Fewer than 70 percent of law school grads who passed the bar in Ohio that year landed a job as an attorney. Fischer finally got a job loading crude oil onto rail cars, something he never thought he’d do.
He had landed in North Dakota’s Bakken oilfield, like so many other down-on- their-luck Americans. His co-workers soon found out about his background and began coming to him for legal advice. He quickly realized there was enormous demand for legal services.
“Why don’t I hang my own shingle?” he says.
The rural lawyer shortage is not uncommon. What is uncommon is the massive increase in crime and legal disputes in an area without the legal infrastructure to handle it. Attorney Richard LeMay, of Legal Services North Dakota, which serves the low-income and elderly, says there just aren’t enough attorneys to meet the need.

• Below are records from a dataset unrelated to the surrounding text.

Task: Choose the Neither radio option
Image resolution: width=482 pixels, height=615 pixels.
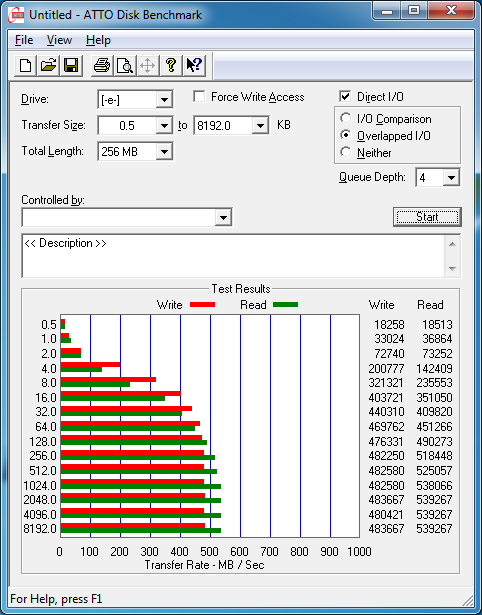Action: click(346, 152)
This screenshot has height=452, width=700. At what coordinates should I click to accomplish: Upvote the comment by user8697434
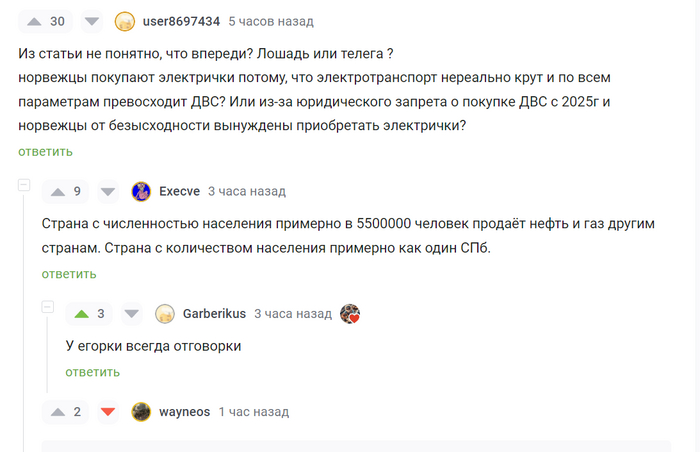(x=33, y=21)
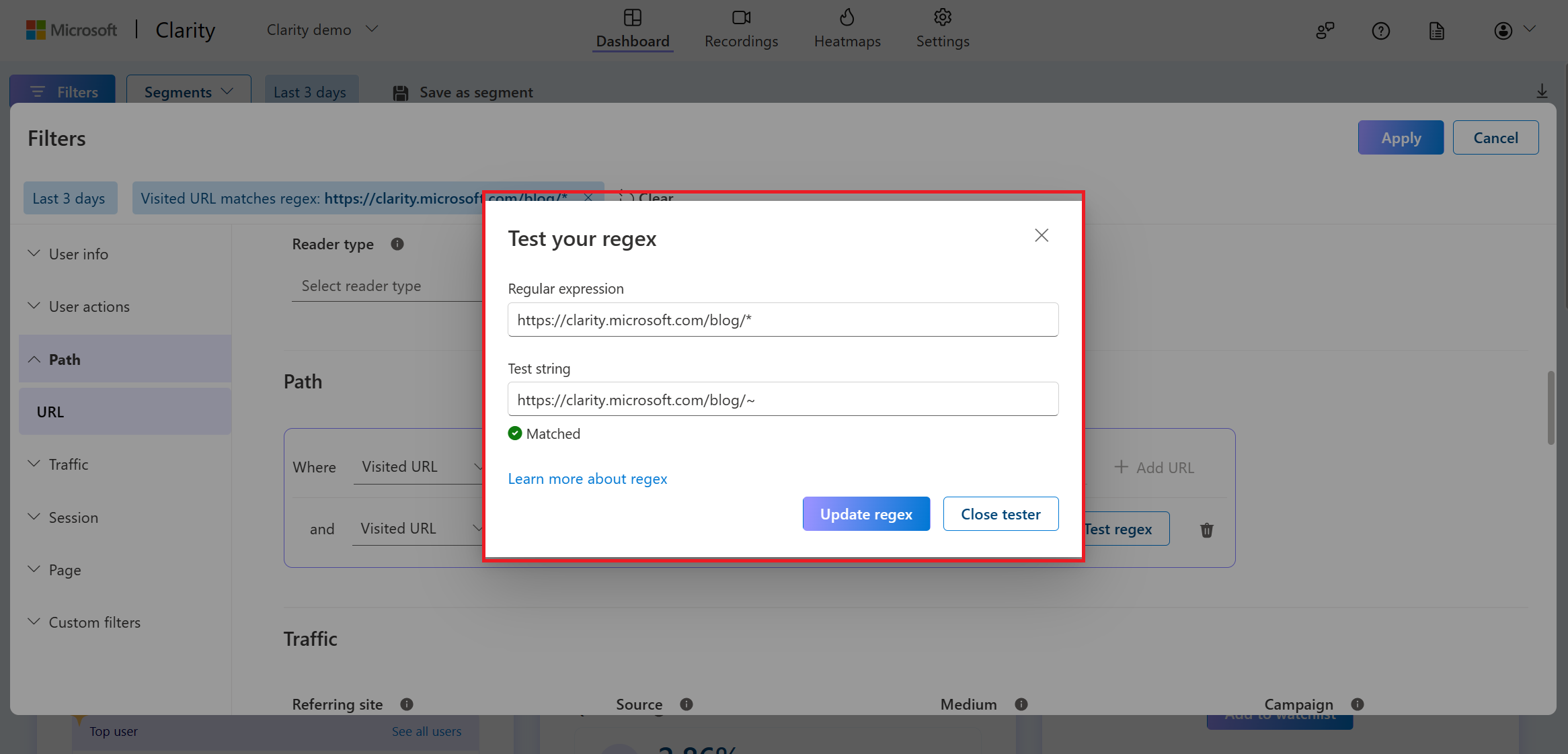
Task: Click Close tester button
Action: pyautogui.click(x=1000, y=513)
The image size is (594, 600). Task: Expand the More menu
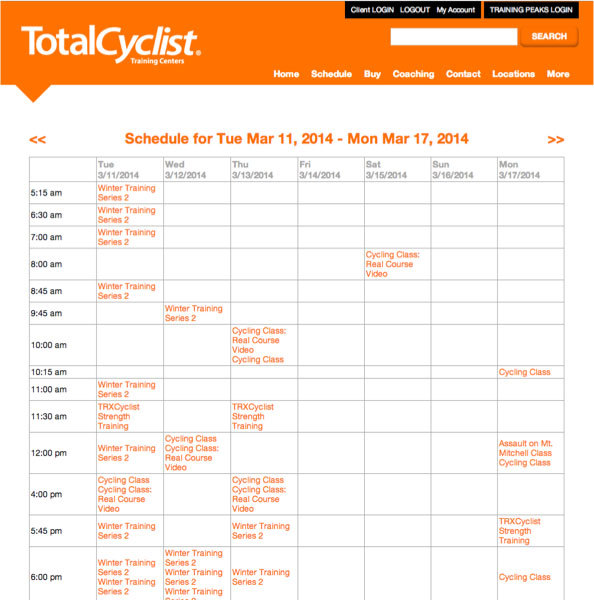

“Ordinarily we have a lot of people that call us because we’re free,” he says. “Now they’re calling us because they can’t find representation any other place.”
A significant barrier to fixing the shortage is the fact that there aren’t a ton of established law firms looking to hire new attorneys. Kathryn Rand, dean of the University of North Dakota School of Law, says the school “needs to do a better job for preparing our students for putting together a solo practice.”
UND recently started a summer internship to introduce students to the idea of starting up their own shops. States like Nebraska, Iowa and South Dakota have similar programs. For Fischer, getting to know a rural place first made a big difference.
“I can easily see myself living the rest of my life in North Dakota,” he says. “I love it here.”